Nuptials Note:
Correct
31 September 2019

Reading Jia Tolentino’s Trick Mirror: Reflections on Self-Delusion over the weekend, I couldn’t stop. And then, like a grand couturier, Tolentino ended the collection with a wedding dress — the dress she swears she’ll never wear. 

The thirty-eighth anniversary of my wedding to Kathleen, and of Kathleen’s to me, is coming up this week, so I would have been thinking of it even if Tolentino didn’t remind me. Nothing could have been less like the weddings that she describes, in all their variety, in that final essay, “I Thee Dread,” than ours. This is not because Kathleen and I discovered some outlandishly bizarro way of tying the knot, but just the opposite: we hardly gave the event much forethought. We left that to Kathleen’s mother, who, Kathleen knew, would have insisted on taking charge anyway. We also knew that our wedding would be absolutely correct, from a nice-people-of-the-Upper-East-Side point of view. There would be no reason to wonder if we’d done it right.

In the event, there were two occasions of dissension between mother and daughter. One was over the wedding march. Kathleen refused to have the Wagner, opting for Purcell instead. Her mother actually asked her: How will people know it’s a wedding? Kathleen took a deep breath. “I think, Mummy, that their having shown up in response to engraved invitations specifying the occasion, watching me walk down the aisle in a long white dress, on Daddy’s arm, with RJ standing by the altar, will give them the clue.” That was the end of that. 
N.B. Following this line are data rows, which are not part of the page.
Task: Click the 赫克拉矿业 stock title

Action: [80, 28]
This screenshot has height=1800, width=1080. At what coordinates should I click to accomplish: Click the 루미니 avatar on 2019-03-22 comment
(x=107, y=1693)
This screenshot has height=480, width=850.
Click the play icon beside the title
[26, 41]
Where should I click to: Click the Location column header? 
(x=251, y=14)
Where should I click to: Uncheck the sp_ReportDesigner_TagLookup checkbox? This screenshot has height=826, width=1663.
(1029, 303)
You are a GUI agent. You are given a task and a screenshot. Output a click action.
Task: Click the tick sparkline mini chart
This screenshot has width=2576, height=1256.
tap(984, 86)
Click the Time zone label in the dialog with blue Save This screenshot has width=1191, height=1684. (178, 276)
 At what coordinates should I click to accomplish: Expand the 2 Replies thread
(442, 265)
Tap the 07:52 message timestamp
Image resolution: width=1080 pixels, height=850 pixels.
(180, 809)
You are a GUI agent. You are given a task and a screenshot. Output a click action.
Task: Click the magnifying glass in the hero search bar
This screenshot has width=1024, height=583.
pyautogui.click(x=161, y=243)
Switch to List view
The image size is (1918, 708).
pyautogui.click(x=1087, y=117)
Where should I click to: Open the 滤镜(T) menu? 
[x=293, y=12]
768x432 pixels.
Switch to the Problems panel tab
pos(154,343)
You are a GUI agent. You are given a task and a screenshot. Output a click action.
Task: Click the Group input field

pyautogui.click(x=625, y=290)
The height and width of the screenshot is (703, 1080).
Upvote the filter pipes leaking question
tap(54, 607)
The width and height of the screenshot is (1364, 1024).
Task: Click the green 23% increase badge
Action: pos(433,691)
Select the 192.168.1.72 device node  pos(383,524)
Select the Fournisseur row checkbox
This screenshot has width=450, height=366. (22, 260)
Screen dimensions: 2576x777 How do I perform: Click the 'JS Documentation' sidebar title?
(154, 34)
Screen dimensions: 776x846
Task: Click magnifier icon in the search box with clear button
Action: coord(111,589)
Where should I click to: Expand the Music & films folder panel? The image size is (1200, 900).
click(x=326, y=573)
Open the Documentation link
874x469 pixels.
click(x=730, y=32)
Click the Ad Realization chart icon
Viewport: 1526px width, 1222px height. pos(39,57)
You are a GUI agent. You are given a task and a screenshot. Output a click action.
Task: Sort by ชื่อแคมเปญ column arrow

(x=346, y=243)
The other disagreement actually boiled over into an argument. If I asked you to guess what the matter was, you simply wouldn’t. You couldn’t even guess, in fewer than a million years, that it was a question of stationery. Kathleen, who was not going to change her name, planned to write thank-you notes for wedding presents on cards marked with her monogram, KHM. (With the big “M” in the middle.) Her mother said that she would “die” if any such thing reached one of her friends in the mail. She insisted on KMK. (How would recipients know that Kathleen was still married?) The two of them fought this out on the phone for nearly an hour, until I leaned in at our end and whispered to Kathleen that she could do both. And that’s what she told her mother she would do. But it isn’t what she did. It was only a year or so ago that we finally tossed an almost completely unused box of the KMK cards. Notwithstanding the disuse of which, we are still married. 

I came away from Trick Mirror suspecting that Jia Tolentino has set her face against marriage in solidarity with, or rather out of respect for, all the many women whose weddings will indeed be a high point followed by the inexorable loss of rights, even though that would be unlikely to be her own lot. I can understand why her friends keep trying to convince her to make it official with a man she clearly loves, and who loves her. I sort of hope that she caves. But I respect her for bearing very much in mind that marriage is a social institution, and that, for all the expensive customizing, we don’t in fact alter any of the vital elements of the ceremony, most of which are pre-empted by the state. Getting married is a public statement very much like the pledge of allegiance: there is only one correct way to do it. If she and her Andrew can be privately happy without it, that’s an importantly different statement.